Have you read any books by Philip Dean Walker? Recommend his first book, AT DANCETERIA AND OTHER STORIES to start. He is a mentee of Andrew Holleran and Richard McCann.

by Anonymousreply 590December 17, 2024 3:03 PM

There's so much Doug Stuart got right in [italic]Young Mungo[/italic] about the gay male experience that its slight uneven-ness just kills me. The book deserved more than it got.

by Anonymousreply 591December 17, 2024 3:08 PM

Yes, r590, I've read Walker. Very entertaining. Hope he pursues longer forms.

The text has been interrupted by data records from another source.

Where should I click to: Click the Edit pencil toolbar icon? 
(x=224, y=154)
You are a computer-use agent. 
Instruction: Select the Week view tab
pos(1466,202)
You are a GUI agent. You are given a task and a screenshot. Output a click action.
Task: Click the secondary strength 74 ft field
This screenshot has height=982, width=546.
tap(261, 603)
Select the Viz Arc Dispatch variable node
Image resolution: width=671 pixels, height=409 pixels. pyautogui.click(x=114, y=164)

by Anonymousreply 592December 17, 2024 3:33 PM

New thread:

Offsite Link
by Anonymousreply 593December 18, 2024 2:12 AM

I think YOUNG MUNGO only got less praise than it might because Stuart's preceding novel SHUGGIE BAIN told virtually the same story (and was just as powerful).

Personally, I'm looking forward to Stuart's next book in which he, hopefully, leaves his tragic childhood and mother behind. Apparently, he immigrated to NYC as a 20-something and worked for Banana Republic for a long time.

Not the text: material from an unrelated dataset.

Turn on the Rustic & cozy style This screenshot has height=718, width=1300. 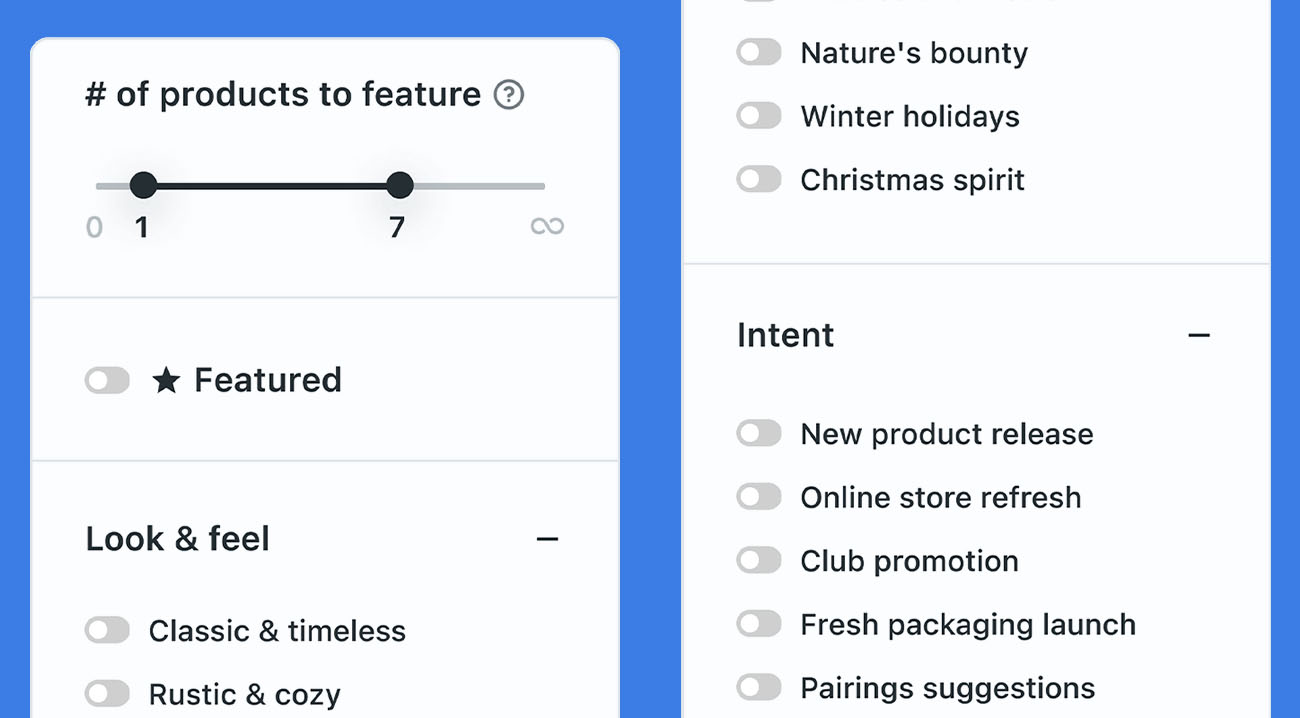coord(107,693)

by Anonymousreply 594December 19, 2024 9:31 PM

R594 I thought Shuggie Bain was a great story, authentic "voice" of working class Glasgowegian squalor. Sad and uplifting. Then Young Mungo was sort of "the same story" but less well written. I will be happy to read Stuart's next, but sometimes a novelist has just one story to tell.

by Anonymousreply 595December 20, 2024 4:34 PM

I finally read Cheever's Falconer...a great book.

by Anonymousreply 596December 20, 2024 5:07 PM

Perhaps...

by Anonymousreply 597December 20, 2024 6:40 PM

...we can.....

by Anonymousreply 598December 20, 2024 6:40 PM

....put this....

by Anonymousreply 599December 20, 2024 6:40 PM

....thread to bed....

by Anonymousreply 600December 20, 2024 6:40 PM

....and on to the next.....

by Anonymousreply 601December 20, 2024 6:41 PM

.....which already has a healthy start!